Sono passati 32 anni da quel giorno, ma nel nostro modello di società dove l’amore è solo una merce, si fa ancora fatica ad accettare qualcosa che sia diverso dal classico modello di coppia uomo-donna. E quando è accettato, spesso e volentieri, è perché è diventato merce. Ne sono un esempio i tentativi di “rainbow washing” di tanti governi e aziende che tendono a strizzare l’occhio alle categorie discriminate solo per aumentare il bacino di consumatori o per seguire l’onda del politicamente corretto.
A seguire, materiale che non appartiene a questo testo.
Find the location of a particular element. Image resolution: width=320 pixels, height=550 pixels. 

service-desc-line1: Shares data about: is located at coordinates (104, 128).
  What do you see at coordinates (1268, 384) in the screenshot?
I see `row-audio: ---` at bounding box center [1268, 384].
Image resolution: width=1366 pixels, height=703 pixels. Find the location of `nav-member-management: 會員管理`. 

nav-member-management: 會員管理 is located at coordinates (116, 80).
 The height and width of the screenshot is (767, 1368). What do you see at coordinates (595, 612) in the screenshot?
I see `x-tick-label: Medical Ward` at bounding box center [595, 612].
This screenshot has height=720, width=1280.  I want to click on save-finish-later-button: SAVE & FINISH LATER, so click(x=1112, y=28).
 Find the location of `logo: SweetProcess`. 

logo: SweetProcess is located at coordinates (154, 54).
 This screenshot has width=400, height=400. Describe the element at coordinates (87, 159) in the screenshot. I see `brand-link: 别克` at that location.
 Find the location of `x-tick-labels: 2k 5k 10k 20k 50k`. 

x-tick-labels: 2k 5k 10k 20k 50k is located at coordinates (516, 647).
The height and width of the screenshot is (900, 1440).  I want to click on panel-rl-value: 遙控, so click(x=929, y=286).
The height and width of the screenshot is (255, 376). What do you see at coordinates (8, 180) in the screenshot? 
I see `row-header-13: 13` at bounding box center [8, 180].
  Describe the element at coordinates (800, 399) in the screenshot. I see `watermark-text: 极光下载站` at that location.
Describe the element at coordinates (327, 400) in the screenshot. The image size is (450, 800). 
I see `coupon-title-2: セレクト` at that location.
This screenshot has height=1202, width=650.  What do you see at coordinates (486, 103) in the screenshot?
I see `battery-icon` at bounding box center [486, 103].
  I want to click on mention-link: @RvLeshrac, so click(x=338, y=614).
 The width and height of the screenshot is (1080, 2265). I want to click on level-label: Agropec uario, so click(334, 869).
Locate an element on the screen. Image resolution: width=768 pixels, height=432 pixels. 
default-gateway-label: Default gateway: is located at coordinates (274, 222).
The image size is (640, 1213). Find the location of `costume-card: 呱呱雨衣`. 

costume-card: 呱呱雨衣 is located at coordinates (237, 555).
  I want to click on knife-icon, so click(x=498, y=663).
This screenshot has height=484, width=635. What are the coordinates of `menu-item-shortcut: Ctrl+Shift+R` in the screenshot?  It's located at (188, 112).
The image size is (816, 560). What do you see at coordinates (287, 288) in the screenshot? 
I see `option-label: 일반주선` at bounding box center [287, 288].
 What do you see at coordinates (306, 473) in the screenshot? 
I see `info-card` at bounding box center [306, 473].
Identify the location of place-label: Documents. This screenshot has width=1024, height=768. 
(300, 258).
Ma nella realtà in molti paesi d’Europa, così come nel nostro, la libertà di genere è ancora negata nella pratica, e chi esprime liberamente la propria sessualità è perseguitato. Ne sono un esempio paesi come la Polonia, che ha istituito in diverse regioni del paese le lgbt-free zone, le aree “libere dalla propaganda e ideologia LGBT”.
Accade per cultura arretrata, ideologia d’odio – ma anche per problemi economici. Infatti, molto spesso chi è ricco e rientra nella community LGBT tende ad essere accettato nella società più facilmente di chi invece è povero. Per non parlare dei costi di medicine, psicologi, interventi o altri sostegni di cui una persona può necessitare.
Oggi vedere due donne che si baciano fa ancora scandalo, immaginare due uomini far sesso è osceno, ancor peggio pensare a chi nasce maschio ma vuole morir donna o viceversa. E la discriminazione non è un dato che si limita solo ai più grandi, anzi. Nelle scuole oltre il 34% degli studenti pensa che l’omosessualità sia sbagliata, mentre il 27% degli studenti non vuole un compagno di banco gay. Dietro queste percentuali c’è la sofferenza di chi non può vivere la propria sessualità e amare liberamente.
Lo sentiamo spesso: «Hai sentito che Luca è ricchione?» oppure «Ieri Maria e Eleonora si so’ baciate alla festa, ma come fanno a non piacergli i maschi?». E ancora: «Renata – che è nata maschio – si sente femmina ma deve andare nel bagno dei maschi, è nata così e così dev’essere». Ma si può mai discriminare un amore?
In questa giornata, che ricorda quello che resta un traguardo storico per la comunità LGBT, dobbiamo continuare a ribadire che la libertà di genere è libertà d’amare, ed è un diritto che non può essere ostacolato da odio, ignoranza e disuguaglianze economiche. Ed è proprio per questo motivo che sono necessarie azioni concrete – sostegni economici e campagne di sensibilizzazione reali – per poter cambiare davvero qualcosa.
L’amore non può avere catene. Deve volare libero, sempre.